■ Objectif visé
Veuillez recopier fidèlement le passage de l'extrait choisi ci-dessous qui va de « La Business Initiative » jusqu'à « montrés plus circonspects. » inclus.

■ Extrait choisi
# # # # #

Déjà, dans la Tente-amphi Idriss DébyItno où se déroulait la cérémonie, je m’étais surpris à plusieurs reprises en train de me demander comment expliquer le décalage entre l’expérience concrète et quotidienne que j’ai de mon université depuis plus de 30 ans et l’égrenage des dithyrambes que l’on m’infligeait. Quelques jours après, une mission me conduisit à l’Université Félix Houphouët Boigny de Cocody à Abidjan et là, je pris une conscience plus douloureuse encore du retard de l’UAC qui, par rapport à ce que je vis dans ce pays sortant à peine d’une longue décennie de crises et de guerre civile, n’est qu’un gros village chaotique et cafouilleux devant lequel nous nous permettons de nous extasier étourdiment.

La Business Initiative Directions, la Fondation Europe Business Assembly et le Club des Recteurs d’Europe ont-ils veillé, avant de décerner ces trophées, à recueillir les avis des usagers de l’UAC, de ceux et celles qui y vivent, y travaillent, y jouent quotidiennement leurs destins ? J’en doute fort car ils se seraient montrés plus circonspects.

# # # # #

■ Informations affichées
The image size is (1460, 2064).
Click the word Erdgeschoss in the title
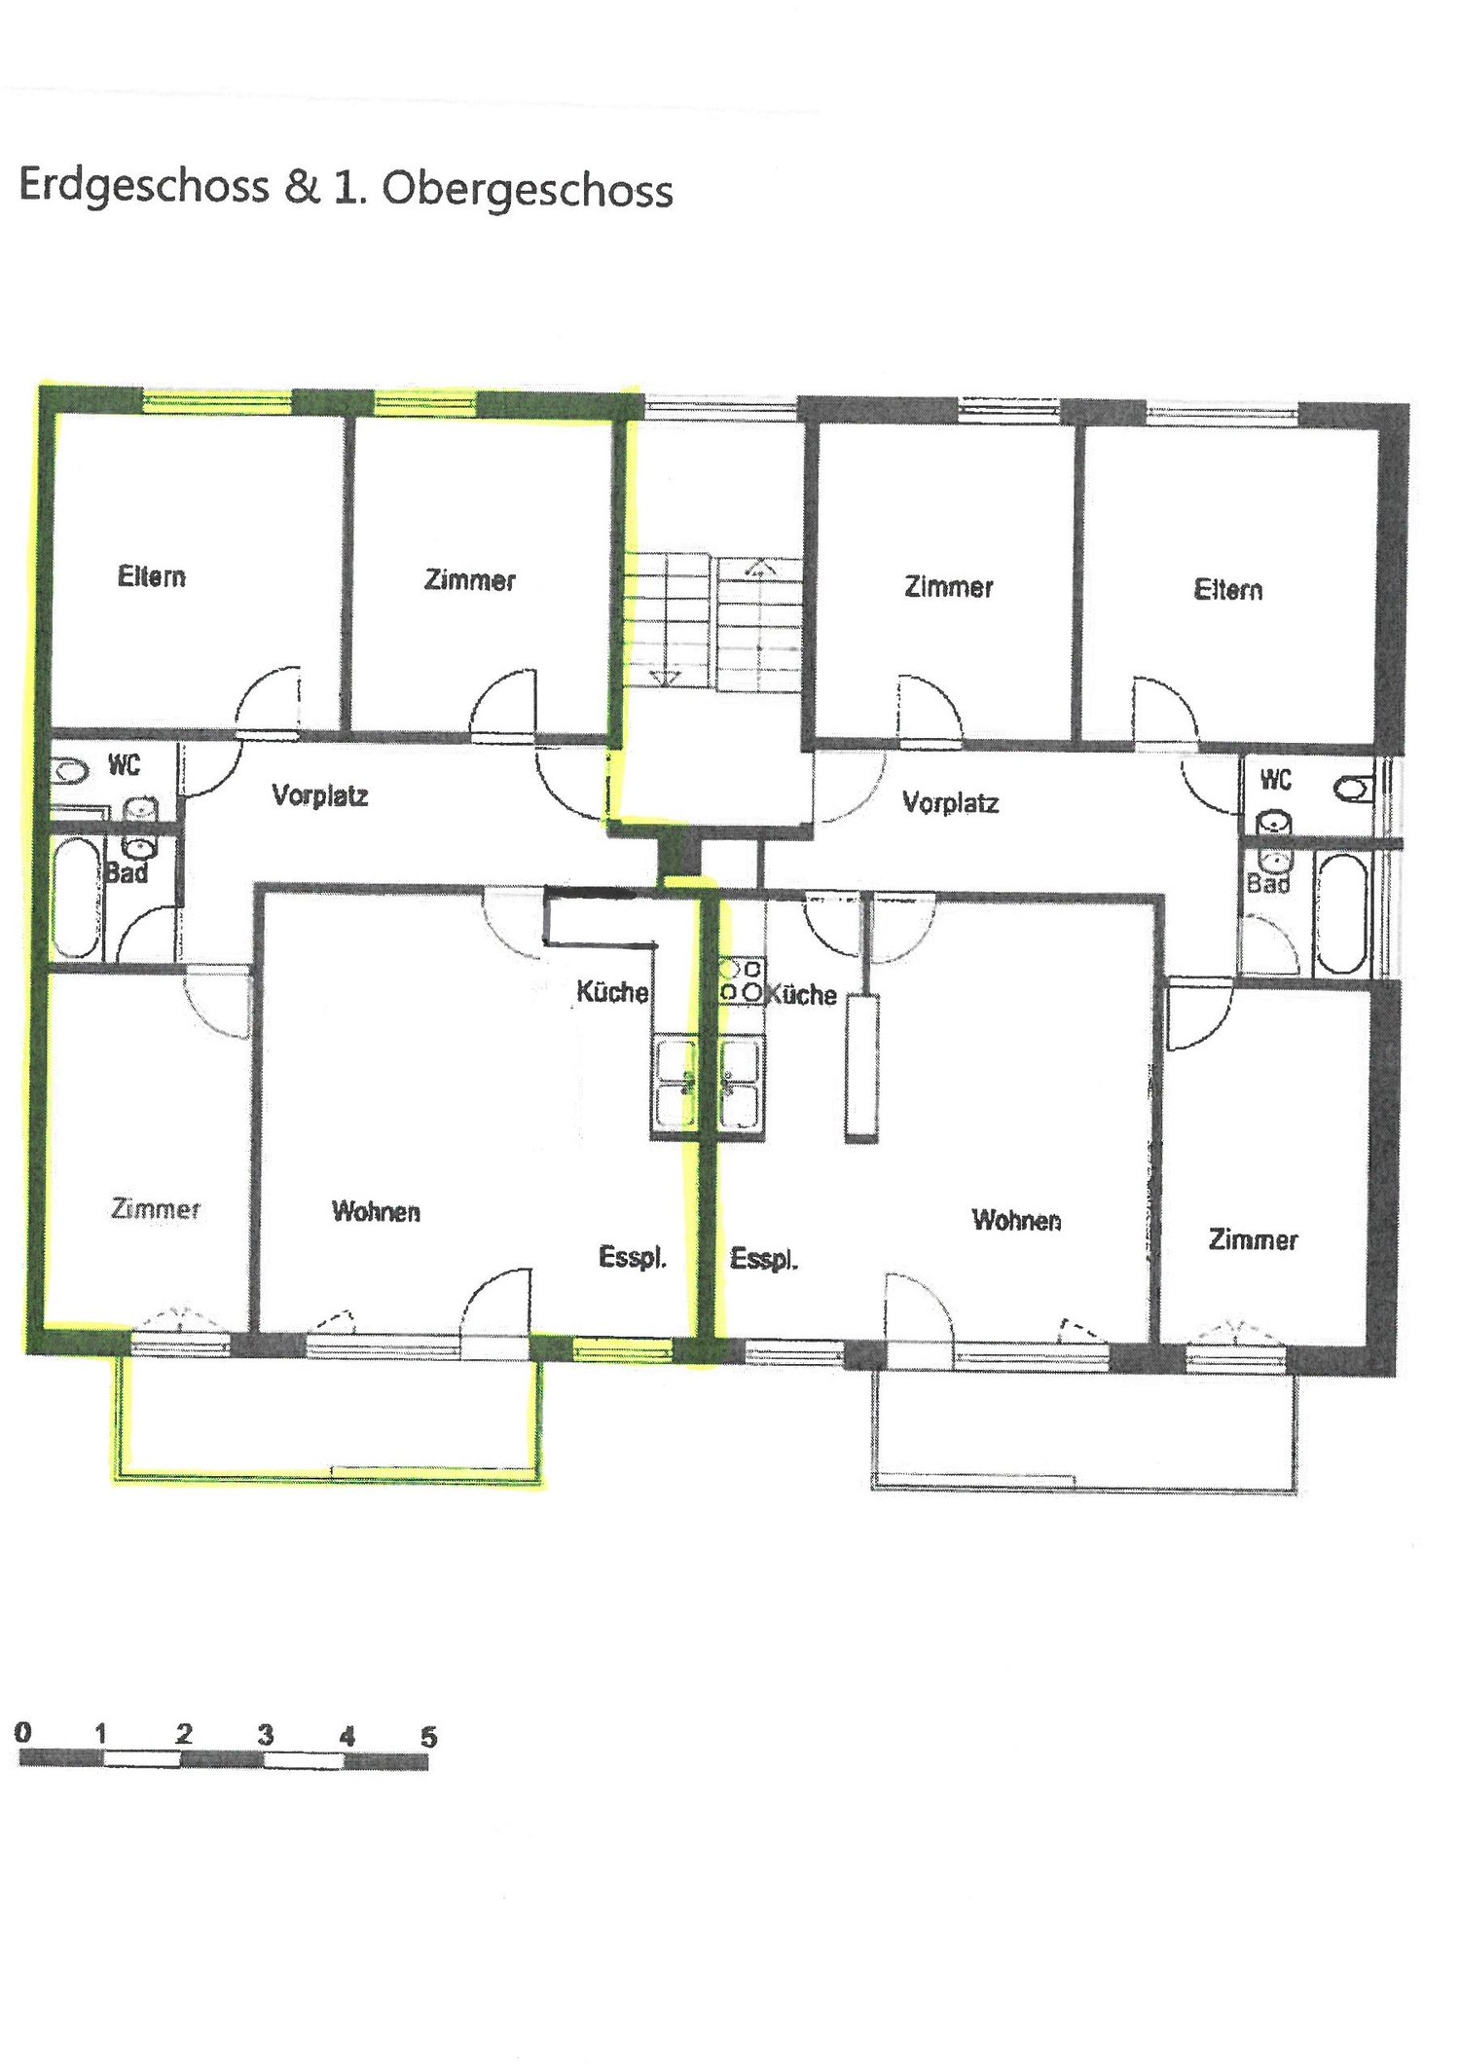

# # # # #

■ Réponse attendue
La Business Initiative Directions, la Fondation Europe Business Assembly et le Club des Recteurs d’Europe ont-ils veillé, avant de décerner ces trophées, à recueillir les avis des usagers de l’UAC, de ceux et celles qui y vivent, y travaillent, y jouent quotidiennement leurs destins ? J’en doute fort car ils se seraient montrés plus circonspects.